Re: [PATCH] mm: use per-numa-node atomics instead of percpu_counters

From: Mathieu Desnoyers
Date: Thu Mar 27 2025 - 16:35:46 EST


On 2025-03-26 19:36, Mateusz Guzik wrote:
[...]

Hell, it may be your patch as is can be easily repurposed to
decentralize the main percpu counter? I mean perhaps there is no need
for any fancy hierarchical structure.

Here is an initial attempt at a design document for the hierarchical
percpu counters.

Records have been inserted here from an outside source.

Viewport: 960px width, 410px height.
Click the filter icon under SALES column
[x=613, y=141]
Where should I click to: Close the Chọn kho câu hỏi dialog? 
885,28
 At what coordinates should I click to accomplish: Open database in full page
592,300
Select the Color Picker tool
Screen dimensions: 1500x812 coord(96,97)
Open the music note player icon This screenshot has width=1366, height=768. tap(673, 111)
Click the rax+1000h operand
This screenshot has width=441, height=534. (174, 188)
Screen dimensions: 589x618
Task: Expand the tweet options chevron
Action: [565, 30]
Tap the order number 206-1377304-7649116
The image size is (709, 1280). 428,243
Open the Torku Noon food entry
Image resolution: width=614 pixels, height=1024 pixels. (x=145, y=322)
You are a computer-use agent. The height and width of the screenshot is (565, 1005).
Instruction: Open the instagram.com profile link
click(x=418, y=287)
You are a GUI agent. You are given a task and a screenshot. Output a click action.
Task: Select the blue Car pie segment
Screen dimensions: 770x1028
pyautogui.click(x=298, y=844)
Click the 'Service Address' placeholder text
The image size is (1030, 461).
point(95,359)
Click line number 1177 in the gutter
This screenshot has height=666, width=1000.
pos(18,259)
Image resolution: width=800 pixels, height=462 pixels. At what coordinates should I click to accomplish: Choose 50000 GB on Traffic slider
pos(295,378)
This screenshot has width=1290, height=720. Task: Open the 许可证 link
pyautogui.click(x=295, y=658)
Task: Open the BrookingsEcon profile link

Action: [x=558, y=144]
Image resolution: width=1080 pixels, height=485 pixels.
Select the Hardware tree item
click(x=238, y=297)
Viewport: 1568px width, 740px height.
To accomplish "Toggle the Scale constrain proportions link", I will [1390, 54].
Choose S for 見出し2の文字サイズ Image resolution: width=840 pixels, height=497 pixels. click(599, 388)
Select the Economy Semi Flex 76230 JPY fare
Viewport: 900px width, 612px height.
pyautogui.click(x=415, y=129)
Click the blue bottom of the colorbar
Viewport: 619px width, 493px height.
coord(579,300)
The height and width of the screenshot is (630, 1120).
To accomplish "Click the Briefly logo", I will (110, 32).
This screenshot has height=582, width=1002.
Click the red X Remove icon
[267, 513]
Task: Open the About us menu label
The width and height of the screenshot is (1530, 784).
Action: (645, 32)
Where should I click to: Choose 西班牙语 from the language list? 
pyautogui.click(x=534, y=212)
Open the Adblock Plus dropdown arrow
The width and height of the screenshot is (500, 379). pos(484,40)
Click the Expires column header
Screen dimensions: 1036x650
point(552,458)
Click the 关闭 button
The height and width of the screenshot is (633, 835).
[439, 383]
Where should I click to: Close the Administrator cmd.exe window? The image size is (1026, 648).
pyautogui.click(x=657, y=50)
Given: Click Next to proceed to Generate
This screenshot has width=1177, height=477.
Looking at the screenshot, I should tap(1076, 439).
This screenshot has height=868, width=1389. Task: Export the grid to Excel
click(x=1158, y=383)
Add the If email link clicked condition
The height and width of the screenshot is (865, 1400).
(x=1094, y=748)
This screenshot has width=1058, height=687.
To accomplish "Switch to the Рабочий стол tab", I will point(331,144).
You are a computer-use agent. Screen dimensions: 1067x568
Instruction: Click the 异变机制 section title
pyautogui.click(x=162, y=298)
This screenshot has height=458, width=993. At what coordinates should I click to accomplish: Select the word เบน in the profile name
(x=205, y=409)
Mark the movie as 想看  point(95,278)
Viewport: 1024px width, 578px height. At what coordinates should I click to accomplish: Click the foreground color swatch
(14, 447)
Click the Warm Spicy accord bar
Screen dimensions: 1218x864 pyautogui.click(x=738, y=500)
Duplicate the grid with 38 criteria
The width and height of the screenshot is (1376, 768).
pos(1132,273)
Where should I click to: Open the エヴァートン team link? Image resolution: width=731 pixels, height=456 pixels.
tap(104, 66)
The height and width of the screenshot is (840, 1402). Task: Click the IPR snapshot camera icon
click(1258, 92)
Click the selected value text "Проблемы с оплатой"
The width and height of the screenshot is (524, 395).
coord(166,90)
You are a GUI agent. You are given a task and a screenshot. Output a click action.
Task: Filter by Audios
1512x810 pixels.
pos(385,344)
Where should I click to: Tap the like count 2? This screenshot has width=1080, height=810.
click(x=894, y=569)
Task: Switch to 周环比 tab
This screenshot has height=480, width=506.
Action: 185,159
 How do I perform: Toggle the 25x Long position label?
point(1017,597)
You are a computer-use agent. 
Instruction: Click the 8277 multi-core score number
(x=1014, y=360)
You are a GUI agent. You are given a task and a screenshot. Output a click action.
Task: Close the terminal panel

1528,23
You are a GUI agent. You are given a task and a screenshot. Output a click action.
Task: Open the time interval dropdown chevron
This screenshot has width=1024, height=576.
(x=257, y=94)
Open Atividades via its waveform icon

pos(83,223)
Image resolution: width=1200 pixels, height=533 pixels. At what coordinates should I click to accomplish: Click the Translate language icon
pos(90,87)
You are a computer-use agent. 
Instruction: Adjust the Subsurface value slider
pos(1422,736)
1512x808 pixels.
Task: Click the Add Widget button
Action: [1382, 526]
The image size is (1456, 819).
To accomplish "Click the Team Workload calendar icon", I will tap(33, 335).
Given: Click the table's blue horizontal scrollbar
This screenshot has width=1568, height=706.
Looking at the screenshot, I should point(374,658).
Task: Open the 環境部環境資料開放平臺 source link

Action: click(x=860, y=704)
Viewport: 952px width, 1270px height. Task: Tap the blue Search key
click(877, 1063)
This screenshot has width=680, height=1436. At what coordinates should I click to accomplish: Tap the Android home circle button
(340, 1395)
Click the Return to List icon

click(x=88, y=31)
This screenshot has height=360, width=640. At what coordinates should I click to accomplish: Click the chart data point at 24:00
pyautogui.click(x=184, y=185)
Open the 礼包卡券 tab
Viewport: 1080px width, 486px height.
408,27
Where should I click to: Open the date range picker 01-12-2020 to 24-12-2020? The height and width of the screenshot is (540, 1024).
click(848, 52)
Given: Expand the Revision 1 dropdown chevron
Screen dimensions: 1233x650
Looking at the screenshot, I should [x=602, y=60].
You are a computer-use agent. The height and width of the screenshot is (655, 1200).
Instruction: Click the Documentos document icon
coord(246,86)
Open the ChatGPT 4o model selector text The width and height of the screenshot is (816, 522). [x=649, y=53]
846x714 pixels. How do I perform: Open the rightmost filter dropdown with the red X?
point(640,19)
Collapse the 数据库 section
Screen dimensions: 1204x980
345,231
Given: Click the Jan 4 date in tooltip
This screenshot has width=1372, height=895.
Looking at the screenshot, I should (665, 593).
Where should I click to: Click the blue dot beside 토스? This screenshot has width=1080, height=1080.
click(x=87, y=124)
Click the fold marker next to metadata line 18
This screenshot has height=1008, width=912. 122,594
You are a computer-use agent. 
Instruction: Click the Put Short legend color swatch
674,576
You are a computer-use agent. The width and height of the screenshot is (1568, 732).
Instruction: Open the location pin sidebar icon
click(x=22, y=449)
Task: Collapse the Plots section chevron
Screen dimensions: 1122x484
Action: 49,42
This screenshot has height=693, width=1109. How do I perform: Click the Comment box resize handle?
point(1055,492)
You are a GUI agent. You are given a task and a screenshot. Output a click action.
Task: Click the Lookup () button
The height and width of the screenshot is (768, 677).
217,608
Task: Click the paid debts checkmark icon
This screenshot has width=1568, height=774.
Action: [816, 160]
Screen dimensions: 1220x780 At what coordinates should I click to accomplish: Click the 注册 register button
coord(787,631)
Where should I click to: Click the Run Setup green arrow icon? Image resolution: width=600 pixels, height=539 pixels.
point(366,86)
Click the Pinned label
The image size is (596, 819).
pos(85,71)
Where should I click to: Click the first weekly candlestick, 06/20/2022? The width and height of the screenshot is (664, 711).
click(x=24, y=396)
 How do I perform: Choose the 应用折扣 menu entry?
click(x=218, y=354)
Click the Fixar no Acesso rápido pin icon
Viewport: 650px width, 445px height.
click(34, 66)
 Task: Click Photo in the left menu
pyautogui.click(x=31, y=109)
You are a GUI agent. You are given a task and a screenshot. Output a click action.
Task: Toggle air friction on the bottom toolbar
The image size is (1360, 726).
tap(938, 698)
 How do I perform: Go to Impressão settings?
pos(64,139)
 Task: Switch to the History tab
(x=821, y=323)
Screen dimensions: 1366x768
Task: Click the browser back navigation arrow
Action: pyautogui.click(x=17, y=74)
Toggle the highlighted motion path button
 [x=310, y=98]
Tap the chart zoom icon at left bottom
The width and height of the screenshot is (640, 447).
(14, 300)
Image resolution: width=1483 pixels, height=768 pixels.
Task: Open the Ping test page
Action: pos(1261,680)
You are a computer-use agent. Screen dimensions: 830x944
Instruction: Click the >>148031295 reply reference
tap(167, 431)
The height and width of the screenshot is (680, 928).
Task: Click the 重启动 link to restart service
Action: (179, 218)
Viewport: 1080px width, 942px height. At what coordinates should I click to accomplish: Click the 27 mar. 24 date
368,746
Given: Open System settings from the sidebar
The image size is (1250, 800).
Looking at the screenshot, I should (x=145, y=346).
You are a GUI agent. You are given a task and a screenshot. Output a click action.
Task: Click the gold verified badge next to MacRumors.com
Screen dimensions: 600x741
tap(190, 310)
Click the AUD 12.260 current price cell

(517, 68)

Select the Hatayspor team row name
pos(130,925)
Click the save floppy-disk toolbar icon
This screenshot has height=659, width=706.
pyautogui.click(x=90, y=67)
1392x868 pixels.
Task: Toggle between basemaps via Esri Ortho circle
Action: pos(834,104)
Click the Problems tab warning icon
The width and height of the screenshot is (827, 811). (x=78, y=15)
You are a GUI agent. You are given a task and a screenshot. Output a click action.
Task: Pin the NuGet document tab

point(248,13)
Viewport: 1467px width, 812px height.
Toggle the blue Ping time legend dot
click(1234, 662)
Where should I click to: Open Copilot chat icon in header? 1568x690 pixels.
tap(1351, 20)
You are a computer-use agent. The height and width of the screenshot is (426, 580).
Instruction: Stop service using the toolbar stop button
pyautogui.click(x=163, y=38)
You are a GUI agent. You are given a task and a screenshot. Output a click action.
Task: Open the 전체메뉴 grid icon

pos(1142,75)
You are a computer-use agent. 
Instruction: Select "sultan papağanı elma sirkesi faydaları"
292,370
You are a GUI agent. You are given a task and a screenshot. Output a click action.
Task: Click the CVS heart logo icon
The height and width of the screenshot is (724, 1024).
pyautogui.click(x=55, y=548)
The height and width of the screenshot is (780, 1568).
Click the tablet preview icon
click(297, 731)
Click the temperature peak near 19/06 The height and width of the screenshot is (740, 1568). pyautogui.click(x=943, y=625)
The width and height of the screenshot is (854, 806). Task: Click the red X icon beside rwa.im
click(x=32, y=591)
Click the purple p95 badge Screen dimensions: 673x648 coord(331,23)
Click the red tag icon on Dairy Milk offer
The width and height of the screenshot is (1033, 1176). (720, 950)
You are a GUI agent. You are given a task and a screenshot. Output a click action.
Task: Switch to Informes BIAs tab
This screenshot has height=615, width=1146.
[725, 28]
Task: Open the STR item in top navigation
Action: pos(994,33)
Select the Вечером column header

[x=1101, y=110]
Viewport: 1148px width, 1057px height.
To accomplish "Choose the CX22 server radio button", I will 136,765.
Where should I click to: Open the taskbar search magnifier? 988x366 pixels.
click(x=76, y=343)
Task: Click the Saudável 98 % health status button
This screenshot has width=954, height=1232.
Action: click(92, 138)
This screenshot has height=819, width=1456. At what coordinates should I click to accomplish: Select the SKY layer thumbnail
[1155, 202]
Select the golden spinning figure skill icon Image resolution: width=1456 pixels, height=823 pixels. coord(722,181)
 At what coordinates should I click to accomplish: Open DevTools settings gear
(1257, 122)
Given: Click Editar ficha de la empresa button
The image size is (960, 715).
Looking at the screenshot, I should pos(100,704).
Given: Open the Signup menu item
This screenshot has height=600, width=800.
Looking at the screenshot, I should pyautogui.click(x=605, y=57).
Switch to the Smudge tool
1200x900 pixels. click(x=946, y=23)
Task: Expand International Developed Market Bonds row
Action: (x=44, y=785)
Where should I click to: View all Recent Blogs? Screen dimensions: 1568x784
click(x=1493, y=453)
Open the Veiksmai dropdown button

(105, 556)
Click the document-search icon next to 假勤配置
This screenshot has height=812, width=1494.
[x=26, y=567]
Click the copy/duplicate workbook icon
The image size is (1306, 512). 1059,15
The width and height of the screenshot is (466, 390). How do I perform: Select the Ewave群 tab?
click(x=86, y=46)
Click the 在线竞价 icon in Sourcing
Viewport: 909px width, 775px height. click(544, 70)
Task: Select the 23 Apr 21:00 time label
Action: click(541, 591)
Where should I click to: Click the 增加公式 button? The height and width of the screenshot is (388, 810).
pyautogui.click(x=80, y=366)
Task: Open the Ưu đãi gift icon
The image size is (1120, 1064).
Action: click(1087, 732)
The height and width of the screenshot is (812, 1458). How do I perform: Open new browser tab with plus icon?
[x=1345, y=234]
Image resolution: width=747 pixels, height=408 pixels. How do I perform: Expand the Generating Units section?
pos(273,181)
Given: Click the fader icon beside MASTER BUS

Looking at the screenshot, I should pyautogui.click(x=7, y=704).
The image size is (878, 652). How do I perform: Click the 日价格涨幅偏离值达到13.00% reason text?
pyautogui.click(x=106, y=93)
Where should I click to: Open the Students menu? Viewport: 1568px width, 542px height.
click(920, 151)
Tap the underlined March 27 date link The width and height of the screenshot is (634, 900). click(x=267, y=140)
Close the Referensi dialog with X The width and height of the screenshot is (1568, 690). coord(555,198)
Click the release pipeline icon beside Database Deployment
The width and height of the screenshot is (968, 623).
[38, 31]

Feedback welcome!

Split Counters With Binary Tree Approximation Propagation
=========================================================

Mathieu Desnoyers <mathieu.desnoyers@xxxxxxxxxxxx>
March 27, 2025

* Propagation diagram when reaching batch size thresholds (± batch size):

Example diagram for 8 CPUs:

log2(8) = 3 levels

At each level, each pair propagates its values to the next level when
reaching the batch size thresholds.

Counters at levels 0, 1, 2 can be kept on a single byte (±128 range).
Counter at level 3 can be kept on a 32/64-bit counter.

Level 0: 0 1 2 3 4 5 6 7
| / | / | / | /
| / | / | / | /
| / | / | / | /
Level 1: 0 1 2 3
| / | /
| / | /
| / | /
Level 2: 0 1
| /
| /
| /
Level 3: 0


* Inaccuracy:

BATCH(level N): Level N batch size.

Example for BATCH(level 0) = 4

BATCH(level 0) = 4
BATCH(level 1) = 8
BATCH(level 2) = 16
BATCH(level N) = BATCH(level 0) * 2^N

per-counter global
inaccuracy inaccuracy
Level 0: ± 3 ± 24 (8 * 3)
Level 1: ± 7 ± 28 (4 * 7)
Level 2: ± 15 ± 30 (2 * 15)
Total: ------ ± 82 (log2(nr_cpus) * BATCH(level 0) * nr_cpus - Sum[0 .. log2(nr_cpus) - 1](nr_cpus / 2^n)

Thanks,

Mathieu

--
Mathieu Desnoyers
EfficiOS Inc.
https://www.efficios.com